Because Hall has been able to see all the positives in her relationship, she has the desire to continue long distance. 

“Absence makes the heart grow fonder,” Hall said. “When you do long distance, you realize you’re not meant to be, or it’s the complete opposite. For me it was the opposite.”

Continuing her relationship and allowing it to be successful has stemmed from Hall finding who she is and who she wants to be.

“I feel very strongly that you need to have a personality and an essence without being attached to an individual,” Hall said. “I definitely have found who I am through experiencing a long-distance relationship and that’s made our relationship better.”

Kamryn & Kai

Kamryn McKenzie, a sophomore music education major from West Valley City, recently celebrated a one-year anniversary with her boyfriend. Shortly after meeting him in the pep band at Utah Tech University, he transferred to Utah Valley University to further his education.

Despite the geographical challenge, McKenzie has found ways to keep the romance alive. 

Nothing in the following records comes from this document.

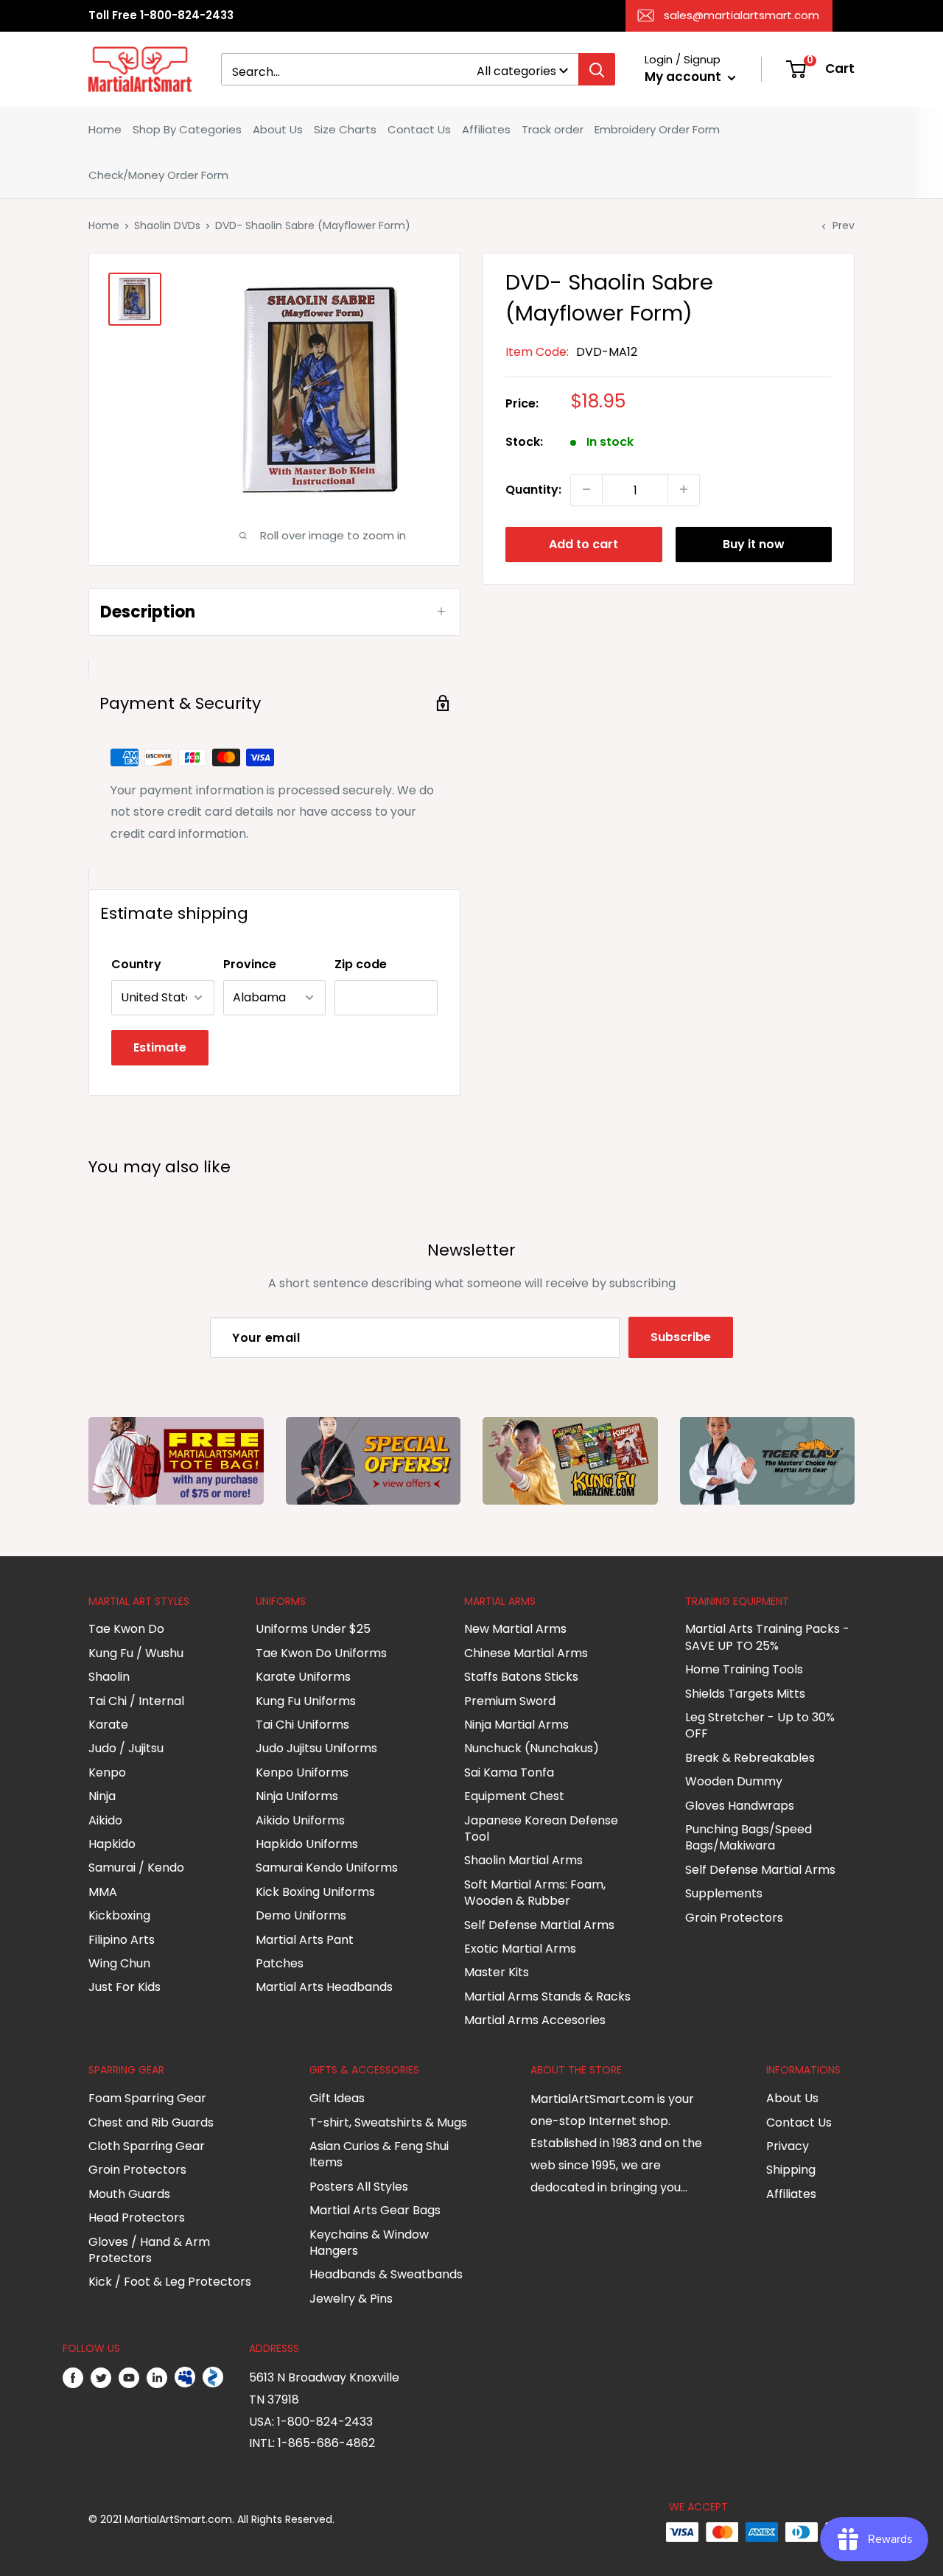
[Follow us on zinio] (213, 2378)
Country (136, 964)
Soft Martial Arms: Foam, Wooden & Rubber (535, 1892)
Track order (552, 129)
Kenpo (107, 1772)
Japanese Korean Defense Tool (541, 1828)
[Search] (596, 69)
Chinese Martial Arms (526, 1653)
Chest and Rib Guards (151, 2122)
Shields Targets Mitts (745, 1693)
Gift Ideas (337, 2098)
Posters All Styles (358, 2186)
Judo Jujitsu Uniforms (316, 1748)
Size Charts (345, 129)
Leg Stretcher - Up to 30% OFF (760, 1725)
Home (105, 129)
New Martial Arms (515, 1628)
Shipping (791, 2169)
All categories (516, 71)
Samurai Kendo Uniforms (327, 1867)
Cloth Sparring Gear (146, 2146)
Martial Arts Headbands (324, 1986)
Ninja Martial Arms (516, 1724)
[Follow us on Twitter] (101, 2378)
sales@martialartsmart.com (741, 15)
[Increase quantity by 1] (683, 489)
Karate (108, 1724)
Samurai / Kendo (136, 1867)
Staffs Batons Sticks (521, 1676)
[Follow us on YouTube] (129, 2378)
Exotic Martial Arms (520, 1948)
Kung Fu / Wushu (135, 1653)
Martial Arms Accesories (535, 2020)
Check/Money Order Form (158, 175)
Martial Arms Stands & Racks (547, 1996)
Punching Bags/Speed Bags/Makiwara (748, 1837)
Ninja (102, 1796)
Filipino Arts (121, 1939)
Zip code (360, 964)
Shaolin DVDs (167, 225)
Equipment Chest (514, 1796)
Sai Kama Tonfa (509, 1772)
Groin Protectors (734, 1917)
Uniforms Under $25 (313, 1628)
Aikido (105, 1820)
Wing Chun (119, 1963)
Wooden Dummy (733, 1781)
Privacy (787, 2146)
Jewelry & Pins (351, 2298)
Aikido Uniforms (300, 1820)
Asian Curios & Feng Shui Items (379, 2154)
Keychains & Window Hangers (369, 2242)
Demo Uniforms (301, 1915)
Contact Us (419, 129)
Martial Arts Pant (305, 1939)
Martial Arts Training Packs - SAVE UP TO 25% (767, 1636)
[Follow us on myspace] (185, 2378)
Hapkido (112, 1843)
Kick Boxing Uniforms (315, 1891)
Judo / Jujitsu (126, 1748)
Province (249, 964)
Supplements (724, 1893)
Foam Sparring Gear (147, 2098)
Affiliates (486, 129)
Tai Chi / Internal (136, 1701)
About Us (278, 129)
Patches (280, 1963)
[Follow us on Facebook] (73, 2378)
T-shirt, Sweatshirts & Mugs (388, 2122)
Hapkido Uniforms (307, 1843)
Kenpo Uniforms (302, 1772)
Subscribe (681, 1337)
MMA (102, 1891)
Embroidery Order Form (657, 129)
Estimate (159, 1047)
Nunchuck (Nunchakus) (531, 1748)
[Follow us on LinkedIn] (157, 2378)
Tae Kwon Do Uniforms (321, 1653)
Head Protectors (136, 2217)
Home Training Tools (744, 1669)
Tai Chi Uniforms (302, 1724)
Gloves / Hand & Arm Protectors (149, 2250)
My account (684, 76)
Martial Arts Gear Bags (375, 2210)
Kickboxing (119, 1915)
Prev (843, 225)
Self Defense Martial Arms (539, 1925)
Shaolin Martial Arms (523, 1860)
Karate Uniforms (303, 1676)
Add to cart (583, 543)
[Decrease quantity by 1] (586, 489)
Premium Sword (509, 1701)
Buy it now (754, 543)
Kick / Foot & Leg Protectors (169, 2281)
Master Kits (496, 1972)
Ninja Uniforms (297, 1796)
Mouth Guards (129, 2193)
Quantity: (533, 488)
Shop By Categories (187, 129)
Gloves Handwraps (739, 1805)
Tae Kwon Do (126, 1628)
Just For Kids (124, 1986)
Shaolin (109, 1676)
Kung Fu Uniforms (306, 1701)
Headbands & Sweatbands (386, 2274)
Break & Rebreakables (750, 1757)
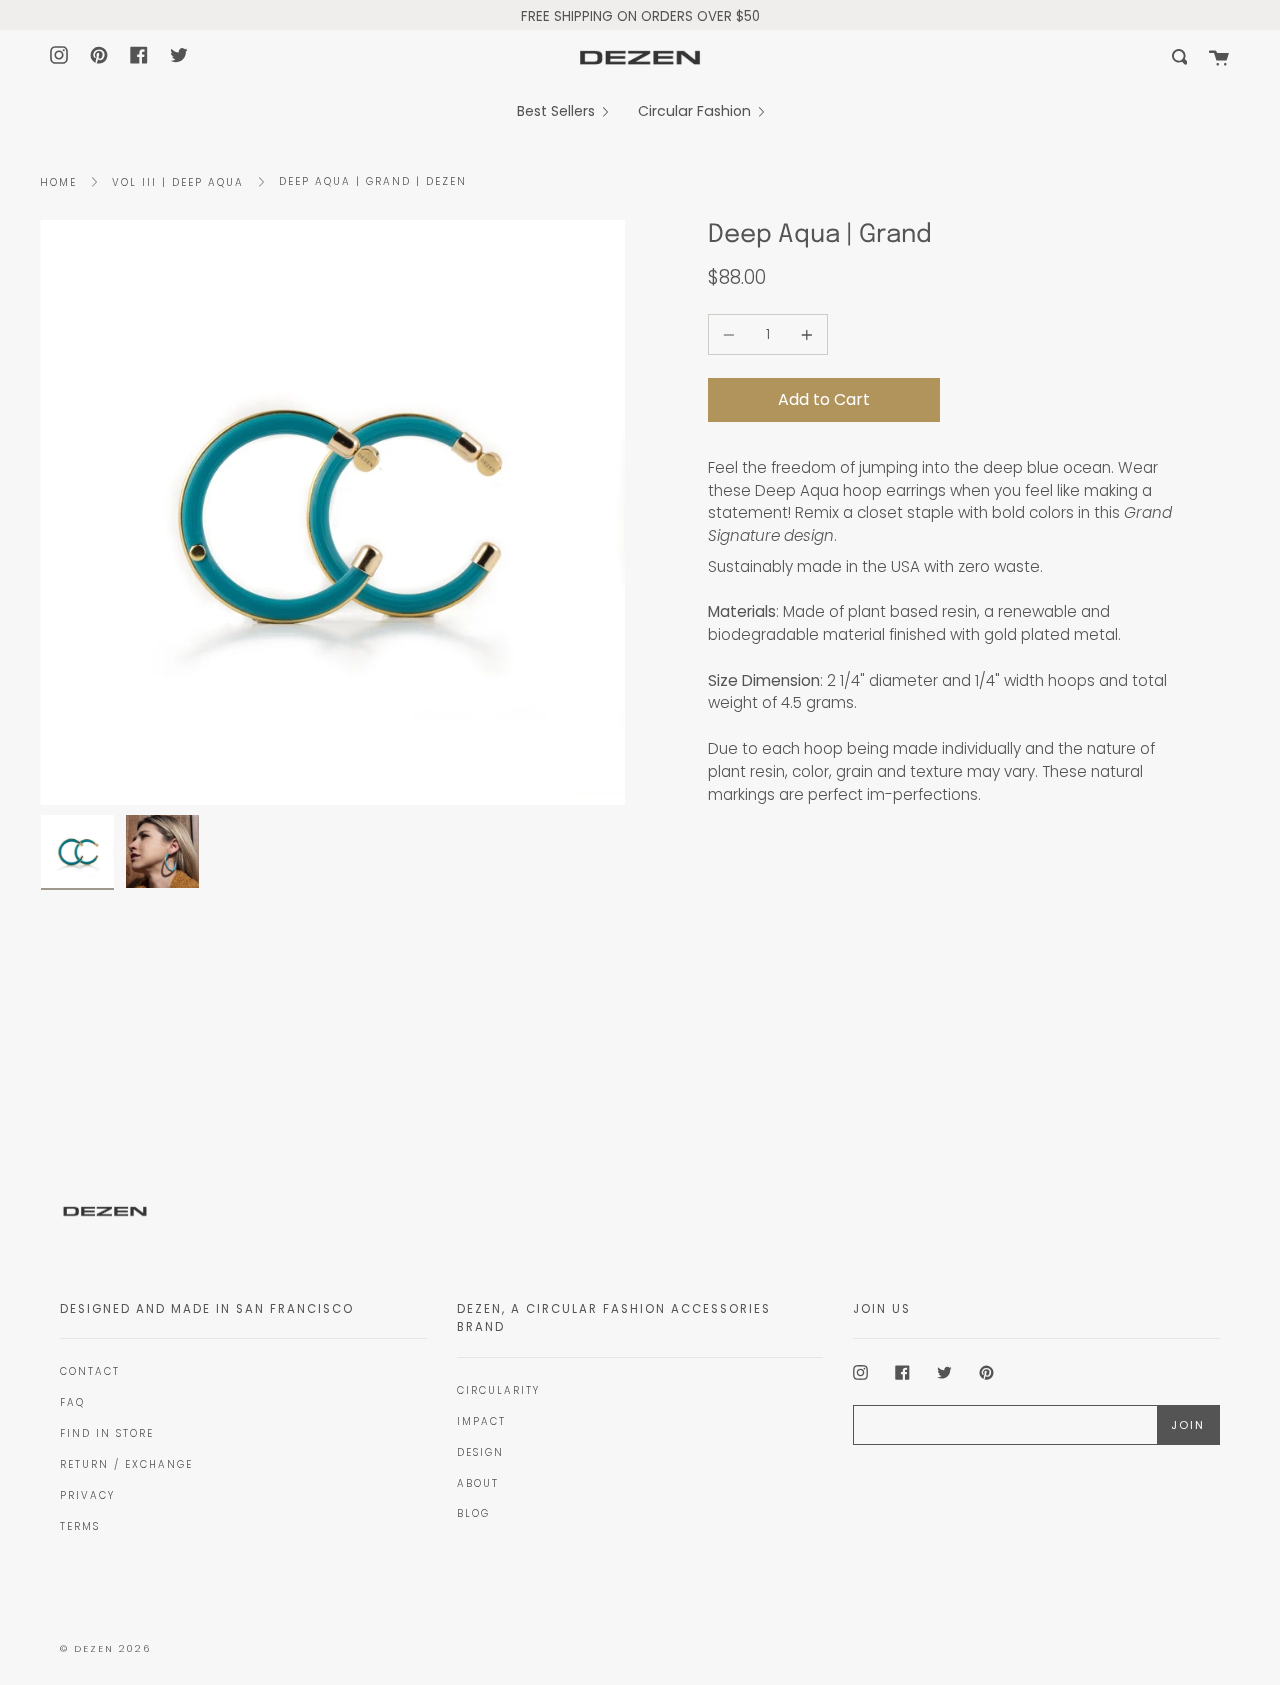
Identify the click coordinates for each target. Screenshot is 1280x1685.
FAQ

“We use this cute little app called Official,” McKenzie said. “It’s a couples app that allows you to have conversations with your partner about things that you wouldn’t think to ask in a relationship. It’s a good way that we stay connected and maintain that romance with each other.” 

Besides having endurance, resilience and trust, McKenzie has found the key ingredient needed to make a successful relationship.

“Being in a good relationship definitely takes having really good communication skills,” McKenzie said. “When communicating with each other, it’s important to work through problems together rather than avoiding or neglecting the other person because you’re upset with them.”

Enduring through the challenges and being able to bounce back from conflict has pushed McKenzie to see the good in their relationship. 

“My boyfriend has shown me so many wonderful things about being alive, and I think our relationship is totally worth it,” McKenzie said. “I still love him with all my heart and fall in love with him more each and every day.”

Jenna & Hunter

Jenna Claybaugh, a freshman psychology major from South Jordan, has been with her boyfriend for seven months. She met him in kindergarten, and they reconnected through Snapchat in high school.

Although technology brought the two together, it has also been one of their biggest challenges in maintaining their relationship along with finding time to communicate with each other.

“You don’t really get your point across through the phone because there is no emotion or comfort behind messages,” Claybaugh said. “You can’t really feel the emotion that you feel in person, even over FaceTime.”

Because of their struggles with communicating though technology, arguments have been more prevalent in their relationship. Regardless of their disagreements, being together in-person eliminates many of their disputes.

“Even though we have fights, he always reassures that he cares about me,” Claybaugh said. “When we are together, all these problems that we have aren’t there anymore because we can better communicate our feelings and emotions.”

What keeps Claybaugh motivated at the end of the day are her visions for the days to come. 

“Getting through school and ending up together afterwards is what’s keeping us together,” Claybaugh said. “I see a future with him and he sees a future with me.” 

Although long distance can be the most trialing in the beginning, finding ways to get past the trials helps Claybaugh endure through it all. 

“It’s becoming a lot easier as time progresses because I keep a countdown until I get to see him again,” Claybaugh said. “Even though it is hard, long distance is worth it. If you are both willing to fight for it, it will work out in the end.”